What is expected – Every record must be copied out exactly.

Stored data

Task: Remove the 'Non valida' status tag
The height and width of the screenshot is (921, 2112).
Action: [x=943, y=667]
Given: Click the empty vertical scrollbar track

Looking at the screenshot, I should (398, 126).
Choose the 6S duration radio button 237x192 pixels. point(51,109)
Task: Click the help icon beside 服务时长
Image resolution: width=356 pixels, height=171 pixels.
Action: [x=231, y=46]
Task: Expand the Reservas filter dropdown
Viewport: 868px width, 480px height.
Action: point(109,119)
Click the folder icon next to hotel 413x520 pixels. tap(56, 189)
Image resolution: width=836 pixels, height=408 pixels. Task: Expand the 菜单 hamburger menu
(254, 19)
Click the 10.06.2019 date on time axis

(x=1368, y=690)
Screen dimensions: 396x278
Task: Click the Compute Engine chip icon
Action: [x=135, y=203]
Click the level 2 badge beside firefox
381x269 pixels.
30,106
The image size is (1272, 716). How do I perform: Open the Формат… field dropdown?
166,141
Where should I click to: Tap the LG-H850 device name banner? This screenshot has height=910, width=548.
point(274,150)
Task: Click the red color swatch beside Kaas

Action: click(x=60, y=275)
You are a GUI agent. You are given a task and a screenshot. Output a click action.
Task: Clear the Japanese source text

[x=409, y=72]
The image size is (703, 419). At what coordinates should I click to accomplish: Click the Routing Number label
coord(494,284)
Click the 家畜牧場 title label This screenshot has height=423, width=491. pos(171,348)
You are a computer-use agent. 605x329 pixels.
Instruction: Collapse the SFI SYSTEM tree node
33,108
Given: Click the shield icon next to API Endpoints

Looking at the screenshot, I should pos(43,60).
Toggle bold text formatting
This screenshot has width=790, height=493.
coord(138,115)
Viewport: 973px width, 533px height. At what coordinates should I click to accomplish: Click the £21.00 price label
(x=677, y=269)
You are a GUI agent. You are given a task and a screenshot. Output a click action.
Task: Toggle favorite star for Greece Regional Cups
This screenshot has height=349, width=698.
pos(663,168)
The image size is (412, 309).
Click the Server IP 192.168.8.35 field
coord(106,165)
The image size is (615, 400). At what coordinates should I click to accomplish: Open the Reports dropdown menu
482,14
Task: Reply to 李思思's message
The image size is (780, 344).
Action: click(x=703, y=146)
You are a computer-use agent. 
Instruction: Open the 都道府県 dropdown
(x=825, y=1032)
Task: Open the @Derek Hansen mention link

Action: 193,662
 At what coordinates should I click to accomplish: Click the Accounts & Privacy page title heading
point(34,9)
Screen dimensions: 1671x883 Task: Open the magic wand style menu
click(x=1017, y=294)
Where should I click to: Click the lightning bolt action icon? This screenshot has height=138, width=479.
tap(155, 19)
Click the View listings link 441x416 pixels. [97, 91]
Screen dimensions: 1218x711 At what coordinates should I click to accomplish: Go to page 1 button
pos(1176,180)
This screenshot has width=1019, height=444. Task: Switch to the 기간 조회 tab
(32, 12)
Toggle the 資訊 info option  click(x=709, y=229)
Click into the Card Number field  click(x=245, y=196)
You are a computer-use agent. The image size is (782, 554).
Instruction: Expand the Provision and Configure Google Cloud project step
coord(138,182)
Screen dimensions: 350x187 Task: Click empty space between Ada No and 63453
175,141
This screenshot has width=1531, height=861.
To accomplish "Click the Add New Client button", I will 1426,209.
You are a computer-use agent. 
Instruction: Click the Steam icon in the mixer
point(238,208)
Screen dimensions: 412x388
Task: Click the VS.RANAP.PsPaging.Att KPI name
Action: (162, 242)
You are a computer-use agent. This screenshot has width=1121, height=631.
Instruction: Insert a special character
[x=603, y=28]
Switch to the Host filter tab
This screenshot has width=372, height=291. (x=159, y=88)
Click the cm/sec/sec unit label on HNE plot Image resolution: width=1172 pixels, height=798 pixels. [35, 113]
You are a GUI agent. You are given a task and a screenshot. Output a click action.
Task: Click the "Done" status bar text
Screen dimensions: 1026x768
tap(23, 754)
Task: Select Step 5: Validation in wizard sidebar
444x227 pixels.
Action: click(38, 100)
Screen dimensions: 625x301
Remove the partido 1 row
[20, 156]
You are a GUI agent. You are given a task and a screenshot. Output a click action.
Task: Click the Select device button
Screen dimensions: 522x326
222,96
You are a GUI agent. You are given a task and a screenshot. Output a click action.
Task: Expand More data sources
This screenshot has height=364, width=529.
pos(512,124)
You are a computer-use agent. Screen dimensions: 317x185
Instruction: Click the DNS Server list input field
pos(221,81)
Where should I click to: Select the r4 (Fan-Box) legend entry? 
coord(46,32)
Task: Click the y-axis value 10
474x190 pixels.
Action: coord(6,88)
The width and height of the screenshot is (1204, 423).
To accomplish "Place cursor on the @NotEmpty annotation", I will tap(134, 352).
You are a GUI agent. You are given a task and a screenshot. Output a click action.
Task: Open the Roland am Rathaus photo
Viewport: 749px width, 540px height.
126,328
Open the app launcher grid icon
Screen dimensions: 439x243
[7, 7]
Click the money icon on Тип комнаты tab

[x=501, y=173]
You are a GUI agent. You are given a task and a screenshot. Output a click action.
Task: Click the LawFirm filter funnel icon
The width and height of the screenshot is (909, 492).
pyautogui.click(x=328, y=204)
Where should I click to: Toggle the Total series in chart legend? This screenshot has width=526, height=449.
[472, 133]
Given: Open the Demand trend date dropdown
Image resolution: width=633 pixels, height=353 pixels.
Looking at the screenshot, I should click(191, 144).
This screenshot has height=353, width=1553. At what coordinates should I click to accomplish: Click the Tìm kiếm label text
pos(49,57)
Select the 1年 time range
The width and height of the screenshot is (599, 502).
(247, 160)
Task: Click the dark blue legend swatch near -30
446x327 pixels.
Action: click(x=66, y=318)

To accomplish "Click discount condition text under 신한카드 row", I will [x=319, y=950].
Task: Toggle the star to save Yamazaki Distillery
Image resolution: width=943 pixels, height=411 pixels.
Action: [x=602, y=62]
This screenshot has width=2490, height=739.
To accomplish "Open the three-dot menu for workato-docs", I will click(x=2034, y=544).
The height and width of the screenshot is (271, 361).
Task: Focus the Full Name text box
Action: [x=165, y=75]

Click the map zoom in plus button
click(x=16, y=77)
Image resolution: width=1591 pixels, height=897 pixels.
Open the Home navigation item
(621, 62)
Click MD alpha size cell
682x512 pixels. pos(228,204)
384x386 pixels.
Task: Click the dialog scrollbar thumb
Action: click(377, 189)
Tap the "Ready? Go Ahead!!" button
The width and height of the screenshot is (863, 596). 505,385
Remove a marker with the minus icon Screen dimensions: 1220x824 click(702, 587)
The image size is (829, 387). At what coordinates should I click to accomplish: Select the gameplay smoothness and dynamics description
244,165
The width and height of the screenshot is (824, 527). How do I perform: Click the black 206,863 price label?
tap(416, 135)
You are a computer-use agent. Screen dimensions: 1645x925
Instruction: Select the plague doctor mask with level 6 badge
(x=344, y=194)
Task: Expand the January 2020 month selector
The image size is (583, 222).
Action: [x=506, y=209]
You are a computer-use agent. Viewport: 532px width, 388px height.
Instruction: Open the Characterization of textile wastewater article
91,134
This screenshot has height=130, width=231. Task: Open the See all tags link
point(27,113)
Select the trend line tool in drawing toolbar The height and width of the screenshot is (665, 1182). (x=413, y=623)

Exercise response –
Task: Remove the 'Non valida' status tag
The height and width of the screenshot is (921, 2112).
Action: [x=943, y=667]
Given: Click the empty vertical scrollbar track

Looking at the screenshot, I should (398, 126).
Choose the 6S duration radio button 237x192 pixels. point(51,109)
Task: Click the help icon beside 服务时长
Image resolution: width=356 pixels, height=171 pixels.
Action: [x=231, y=46]
Task: Expand the Reservas filter dropdown
Viewport: 868px width, 480px height.
Action: point(109,119)
Click the folder icon next to hotel 413x520 pixels. tap(56, 189)
Image resolution: width=836 pixels, height=408 pixels. Task: Expand the 菜单 hamburger menu
(254, 19)
Click the 10.06.2019 date on time axis

(x=1368, y=690)
Screen dimensions: 396x278
Task: Click the Compute Engine chip icon
Action: [x=135, y=203]
Click the level 2 badge beside firefox
381x269 pixels.
30,106
The image size is (1272, 716). How do I perform: Open the Формат… field dropdown?
166,141
Where should I click to: Tap the LG-H850 device name banner? This screenshot has height=910, width=548.
point(274,150)
Task: Click the red color swatch beside Kaas

Action: click(x=60, y=275)
You are a GUI agent. You are given a task and a screenshot. Output a click action.
Task: Clear the Japanese source text

[x=409, y=72]
The image size is (703, 419). At what coordinates should I click to accomplish: Click the Routing Number label
coord(494,284)
Click the 家畜牧場 title label This screenshot has height=423, width=491. pos(171,348)
You are a computer-use agent. 605x329 pixels.
Instruction: Collapse the SFI SYSTEM tree node
33,108
Given: Click the shield icon next to API Endpoints

Looking at the screenshot, I should pos(43,60).
Toggle bold text formatting
This screenshot has width=790, height=493.
coord(138,115)
Viewport: 973px width, 533px height. At what coordinates should I click to accomplish: Click the £21.00 price label
(x=677, y=269)
You are a GUI agent. You are given a task and a screenshot. Output a click action.
Task: Toggle favorite star for Greece Regional Cups
This screenshot has height=349, width=698.
pos(663,168)
The image size is (412, 309).
Click the Server IP 192.168.8.35 field
coord(106,165)
The image size is (615, 400). At what coordinates should I click to accomplish: Open the Reports dropdown menu
482,14
Task: Reply to 李思思's message
The image size is (780, 344).
Action: click(x=703, y=146)
You are a computer-use agent. 
Instruction: Open the 都道府県 dropdown
(x=825, y=1032)
Task: Open the @Derek Hansen mention link

Action: 193,662
 At what coordinates should I click to accomplish: Click the Accounts & Privacy page title heading
point(34,9)
Screen dimensions: 1671x883 Task: Open the magic wand style menu
click(x=1017, y=294)
Where should I click to: Click the lightning bolt action icon? This screenshot has height=138, width=479.
tap(155, 19)
Click the View listings link 441x416 pixels. [97, 91]
Screen dimensions: 1218x711 At what coordinates should I click to accomplish: Go to page 1 button
pos(1176,180)
This screenshot has width=1019, height=444. Task: Switch to the 기간 조회 tab
(32, 12)
Toggle the 資訊 info option  click(x=709, y=229)
Click into the Card Number field  click(x=245, y=196)
You are a computer-use agent. The image size is (782, 554).
Instruction: Expand the Provision and Configure Google Cloud project step
coord(138,182)
Screen dimensions: 350x187 Task: Click empty space between Ada No and 63453
175,141
This screenshot has width=1531, height=861.
To accomplish "Click the Add New Client button", I will 1426,209.
You are a computer-use agent. 
Instruction: Click the Steam icon in the mixer
point(238,208)
Screen dimensions: 412x388
Task: Click the VS.RANAP.PsPaging.Att KPI name
Action: (162, 242)
You are a computer-use agent. This screenshot has width=1121, height=631.
Instruction: Insert a special character
[x=603, y=28]
Switch to the Host filter tab
This screenshot has width=372, height=291. (x=159, y=88)
Click the cm/sec/sec unit label on HNE plot Image resolution: width=1172 pixels, height=798 pixels. [35, 113]
You are a GUI agent. You are given a task and a screenshot. Output a click action.
Task: Click the "Done" status bar text
Screen dimensions: 1026x768
tap(23, 754)
Task: Select Step 5: Validation in wizard sidebar
444x227 pixels.
Action: click(38, 100)
Screen dimensions: 625x301
Remove the partido 1 row
[20, 156]
You are a GUI agent. You are given a task and a screenshot. Output a click action.
Task: Click the Select device button
Screen dimensions: 522x326
222,96
You are a GUI agent. You are given a task and a screenshot. Output a click action.
Task: Expand More data sources
This screenshot has height=364, width=529.
pos(512,124)
You are a computer-use agent. Screen dimensions: 317x185
Instruction: Click the DNS Server list input field
pos(221,81)
Where should I click to: Select the r4 (Fan-Box) legend entry? 
coord(46,32)
Task: Click the y-axis value 10
474x190 pixels.
Action: coord(6,88)
The width and height of the screenshot is (1204, 423).
To accomplish "Place cursor on the @NotEmpty annotation", I will tap(134, 352).
You are a GUI agent. You are given a task and a screenshot. Output a click action.
Task: Open the Roland am Rathaus photo
Viewport: 749px width, 540px height.
126,328
Open the app launcher grid icon
Screen dimensions: 439x243
[7, 7]
Click the money icon on Тип комнаты tab

[x=501, y=173]
You are a GUI agent. You are given a task and a screenshot. Output a click action.
Task: Click the LawFirm filter funnel icon
The width and height of the screenshot is (909, 492).
pyautogui.click(x=328, y=204)
Where should I click to: Toggle the Total series in chart legend? This screenshot has width=526, height=449.
[472, 133]
Given: Open the Demand trend date dropdown
Image resolution: width=633 pixels, height=353 pixels.
Looking at the screenshot, I should click(191, 144).
This screenshot has height=353, width=1553. At what coordinates should I click to accomplish: Click the Tìm kiếm label text
pos(49,57)
Select the 1年 time range
The width and height of the screenshot is (599, 502).
(247, 160)
Task: Click the dark blue legend swatch near -30
446x327 pixels.
Action: click(x=66, y=318)

To accomplish "Click discount condition text under 신한카드 row", I will [x=319, y=950].
Task: Toggle the star to save Yamazaki Distillery
Image resolution: width=943 pixels, height=411 pixels.
Action: [x=602, y=62]
This screenshot has width=2490, height=739.
To accomplish "Open the three-dot menu for workato-docs", I will click(x=2034, y=544).
The height and width of the screenshot is (271, 361).
Task: Focus the Full Name text box
Action: [x=165, y=75]

Click the map zoom in plus button
click(x=16, y=77)
Image resolution: width=1591 pixels, height=897 pixels.
Open the Home navigation item
(621, 62)
Click MD alpha size cell
682x512 pixels. pos(228,204)
384x386 pixels.
Task: Click the dialog scrollbar thumb
Action: click(377, 189)
Tap the "Ready? Go Ahead!!" button
The width and height of the screenshot is (863, 596). 505,385
Remove a marker with the minus icon Screen dimensions: 1220x824 click(702, 587)
The image size is (829, 387). At what coordinates should I click to accomplish: Select the gameplay smoothness and dynamics description
244,165
The width and height of the screenshot is (824, 527). How do I perform: Click the black 206,863 price label?
tap(416, 135)
You are a computer-use agent. Screen dimensions: 1645x925
Instruction: Select the plague doctor mask with level 6 badge
(x=344, y=194)
Task: Expand the January 2020 month selector
The image size is (583, 222).
Action: [x=506, y=209]
You are a computer-use agent. Viewport: 532px width, 388px height.
Instruction: Open the Characterization of textile wastewater article
91,134
This screenshot has height=130, width=231. Task: Open the See all tags link
point(27,113)
Select the trend line tool in drawing toolbar The height and width of the screenshot is (665, 1182). (x=413, y=623)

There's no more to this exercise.